MLB Free Agency: Jake Peavy Explains Why He’s Still Available

It wasn’t a typical year for Jake Peavy in 2016. But with his credentials, why has he not locked down an MLB offer yet?

At 35 years old (36 in late May), the best days are probably behind Jake Peavy in terms of his MLB career.

Once an above average starting pitcher and Cy Young winner, the veteran right-hander experienced a major setback last season. After finishing his 2015 campaign with an ERA in the mid-3.00s, Peavy’s performance seemingly fell off a cliff.

In 31 appearances, 21 of which were starts, he threw for an earned run average of 5.54 and a WHIP of 1.433. He also allowed over 10 hits per nine innings while letting up 1.4 HR/9. All of these stats are significantly above his career averages.

There has been no player that has defied father time, but Peavy’s production still seemed to drop off almost too suddenly.
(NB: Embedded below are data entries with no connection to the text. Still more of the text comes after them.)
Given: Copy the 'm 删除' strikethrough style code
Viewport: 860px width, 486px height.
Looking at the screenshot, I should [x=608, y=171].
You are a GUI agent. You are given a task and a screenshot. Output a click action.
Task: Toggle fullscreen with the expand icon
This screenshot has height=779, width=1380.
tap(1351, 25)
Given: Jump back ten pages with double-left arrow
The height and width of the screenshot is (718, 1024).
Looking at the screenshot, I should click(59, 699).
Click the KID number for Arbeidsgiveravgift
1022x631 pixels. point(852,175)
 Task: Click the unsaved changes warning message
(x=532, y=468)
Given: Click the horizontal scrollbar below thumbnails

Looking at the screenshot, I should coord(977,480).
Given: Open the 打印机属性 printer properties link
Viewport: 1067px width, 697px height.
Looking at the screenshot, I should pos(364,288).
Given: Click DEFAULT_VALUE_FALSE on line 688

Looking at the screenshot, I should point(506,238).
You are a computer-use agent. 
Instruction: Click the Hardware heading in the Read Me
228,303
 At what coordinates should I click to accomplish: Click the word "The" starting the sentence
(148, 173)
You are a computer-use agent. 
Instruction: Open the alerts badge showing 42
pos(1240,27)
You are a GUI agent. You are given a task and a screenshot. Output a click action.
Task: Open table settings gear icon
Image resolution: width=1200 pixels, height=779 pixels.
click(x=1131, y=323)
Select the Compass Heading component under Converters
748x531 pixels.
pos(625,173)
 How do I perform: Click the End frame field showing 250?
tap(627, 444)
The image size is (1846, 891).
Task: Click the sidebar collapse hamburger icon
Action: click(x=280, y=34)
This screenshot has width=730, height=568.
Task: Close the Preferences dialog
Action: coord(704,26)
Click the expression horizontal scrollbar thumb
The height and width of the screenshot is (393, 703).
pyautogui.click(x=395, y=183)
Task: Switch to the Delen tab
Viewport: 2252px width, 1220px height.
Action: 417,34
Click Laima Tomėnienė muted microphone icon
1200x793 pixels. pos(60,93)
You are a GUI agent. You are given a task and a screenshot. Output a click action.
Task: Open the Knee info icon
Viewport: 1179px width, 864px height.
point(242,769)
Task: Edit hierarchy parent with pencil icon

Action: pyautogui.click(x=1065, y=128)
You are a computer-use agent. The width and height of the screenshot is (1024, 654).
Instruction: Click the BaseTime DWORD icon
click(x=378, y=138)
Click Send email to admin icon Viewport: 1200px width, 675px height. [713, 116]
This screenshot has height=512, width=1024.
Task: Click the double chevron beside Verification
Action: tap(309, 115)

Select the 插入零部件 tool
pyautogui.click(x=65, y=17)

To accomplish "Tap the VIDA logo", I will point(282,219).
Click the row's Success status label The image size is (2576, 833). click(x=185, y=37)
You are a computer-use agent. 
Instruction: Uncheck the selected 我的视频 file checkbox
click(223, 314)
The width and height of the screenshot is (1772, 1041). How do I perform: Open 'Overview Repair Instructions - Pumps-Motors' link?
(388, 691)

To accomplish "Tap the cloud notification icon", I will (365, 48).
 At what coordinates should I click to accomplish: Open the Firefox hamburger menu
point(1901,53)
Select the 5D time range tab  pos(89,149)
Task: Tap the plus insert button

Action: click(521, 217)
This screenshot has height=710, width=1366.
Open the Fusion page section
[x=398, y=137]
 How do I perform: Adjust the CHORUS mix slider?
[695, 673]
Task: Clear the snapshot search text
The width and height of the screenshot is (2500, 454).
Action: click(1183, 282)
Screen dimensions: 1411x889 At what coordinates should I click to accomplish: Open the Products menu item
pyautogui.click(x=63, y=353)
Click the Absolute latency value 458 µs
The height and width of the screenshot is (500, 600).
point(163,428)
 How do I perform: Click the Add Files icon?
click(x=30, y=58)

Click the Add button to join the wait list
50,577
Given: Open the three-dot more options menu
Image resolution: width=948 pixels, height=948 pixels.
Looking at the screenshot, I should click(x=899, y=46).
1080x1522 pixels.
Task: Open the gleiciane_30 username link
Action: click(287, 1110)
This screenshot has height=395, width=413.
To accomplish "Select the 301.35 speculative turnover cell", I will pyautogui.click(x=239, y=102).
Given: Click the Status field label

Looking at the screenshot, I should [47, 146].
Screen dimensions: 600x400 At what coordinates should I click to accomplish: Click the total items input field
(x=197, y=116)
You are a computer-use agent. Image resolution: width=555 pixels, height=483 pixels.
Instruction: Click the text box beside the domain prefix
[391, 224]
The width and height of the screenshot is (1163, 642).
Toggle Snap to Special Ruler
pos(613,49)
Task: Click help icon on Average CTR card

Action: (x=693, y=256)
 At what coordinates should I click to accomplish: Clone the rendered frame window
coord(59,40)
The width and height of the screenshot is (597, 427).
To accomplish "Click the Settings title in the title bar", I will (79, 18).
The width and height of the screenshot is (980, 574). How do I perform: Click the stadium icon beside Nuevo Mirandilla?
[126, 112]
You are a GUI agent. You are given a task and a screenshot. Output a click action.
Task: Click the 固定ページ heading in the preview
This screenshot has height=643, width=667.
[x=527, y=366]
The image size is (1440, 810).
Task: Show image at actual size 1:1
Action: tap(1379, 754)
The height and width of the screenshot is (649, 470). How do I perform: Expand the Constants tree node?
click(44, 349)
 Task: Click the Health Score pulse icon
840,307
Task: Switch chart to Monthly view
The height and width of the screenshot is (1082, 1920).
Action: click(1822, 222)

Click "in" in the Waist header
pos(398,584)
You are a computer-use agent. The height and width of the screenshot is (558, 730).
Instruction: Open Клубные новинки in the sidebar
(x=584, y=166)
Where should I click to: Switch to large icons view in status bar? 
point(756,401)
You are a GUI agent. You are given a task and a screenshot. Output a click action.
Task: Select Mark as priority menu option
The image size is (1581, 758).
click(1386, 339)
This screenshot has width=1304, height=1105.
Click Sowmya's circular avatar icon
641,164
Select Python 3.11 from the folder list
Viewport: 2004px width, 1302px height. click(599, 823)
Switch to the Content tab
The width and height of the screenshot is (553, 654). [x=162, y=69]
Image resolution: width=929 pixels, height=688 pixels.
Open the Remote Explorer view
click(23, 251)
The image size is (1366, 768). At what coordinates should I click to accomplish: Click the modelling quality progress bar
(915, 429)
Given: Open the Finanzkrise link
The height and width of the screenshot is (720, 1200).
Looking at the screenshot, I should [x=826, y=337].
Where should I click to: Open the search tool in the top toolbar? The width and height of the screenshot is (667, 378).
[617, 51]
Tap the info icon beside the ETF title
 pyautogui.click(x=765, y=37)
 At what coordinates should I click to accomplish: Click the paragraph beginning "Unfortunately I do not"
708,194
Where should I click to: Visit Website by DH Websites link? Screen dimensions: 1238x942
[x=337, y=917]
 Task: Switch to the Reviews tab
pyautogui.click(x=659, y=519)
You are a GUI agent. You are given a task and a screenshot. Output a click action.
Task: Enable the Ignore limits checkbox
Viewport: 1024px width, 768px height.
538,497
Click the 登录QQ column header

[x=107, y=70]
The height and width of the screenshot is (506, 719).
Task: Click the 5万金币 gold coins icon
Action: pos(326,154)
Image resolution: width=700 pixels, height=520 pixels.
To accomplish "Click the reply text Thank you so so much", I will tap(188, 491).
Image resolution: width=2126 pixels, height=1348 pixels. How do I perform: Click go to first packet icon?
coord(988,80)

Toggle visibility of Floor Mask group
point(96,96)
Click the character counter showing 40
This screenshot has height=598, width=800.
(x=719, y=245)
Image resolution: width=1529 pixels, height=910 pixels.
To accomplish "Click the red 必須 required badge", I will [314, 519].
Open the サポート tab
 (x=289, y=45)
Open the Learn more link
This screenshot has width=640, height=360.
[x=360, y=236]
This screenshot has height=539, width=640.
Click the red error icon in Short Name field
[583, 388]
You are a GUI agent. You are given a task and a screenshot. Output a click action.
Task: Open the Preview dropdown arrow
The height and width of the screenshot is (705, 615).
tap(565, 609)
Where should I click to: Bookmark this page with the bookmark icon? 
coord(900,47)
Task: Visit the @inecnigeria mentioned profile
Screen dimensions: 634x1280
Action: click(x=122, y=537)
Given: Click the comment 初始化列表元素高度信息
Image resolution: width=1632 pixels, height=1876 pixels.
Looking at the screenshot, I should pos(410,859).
Now this quick decay has happened to pitchers before, but there must be a pitching-needy team that would want to take a flyer on an accomplished starter who’s just two seasons removed from a very solid season. So why does he remain one of MLB’s few free agent pitchers? Well, the veteran just recently opened up about his offseason mentality.

In an ESPN article by Jerry Crasnick, Peavy explained that his family and recent financial trouble related to his investment in a Ponzi scheme are the primary reasons why he hasn’t settled on a team for the 2017 season.

“It hurts not to be in spring training,” Peavy said by phone. “I know that day is coming, but right now being a dad is absolutely No. 1. There’s no way in a million years that I could leave my boys at this time.”

So while Peavy is still planning on returning to the field in 2017, teams should make note that baseball is clearly not completely on his mind at the moment. This could signal that Peavy may be walking away from the game soon, but he remained adamant that he will be full-go when he does return to an MLB spring training camp.

“When I sign with a team, I’m all in. For me to leave right now with so much uncertainty in my life, it wouldn’t be fair to an organization and it wouldn’t be the right thing to do as far as being a dad.”

Peavy is from Alabama so he may be looking to stay close to home in the middle of the United States. Maybe he’ll return to the West Coast, having pitched for both San Diego and San Francisco during his career.

If Jered Weaver can get $3 million on the open market, Peavy should land an MLB deal. It just remains to be seen when he signs on with a club. Perhaps a spring training or early-season injury could expedite his signing, but from his recent comments it’s clear that he’s not 100 percent ready to fully commit to the grind of an MLB season.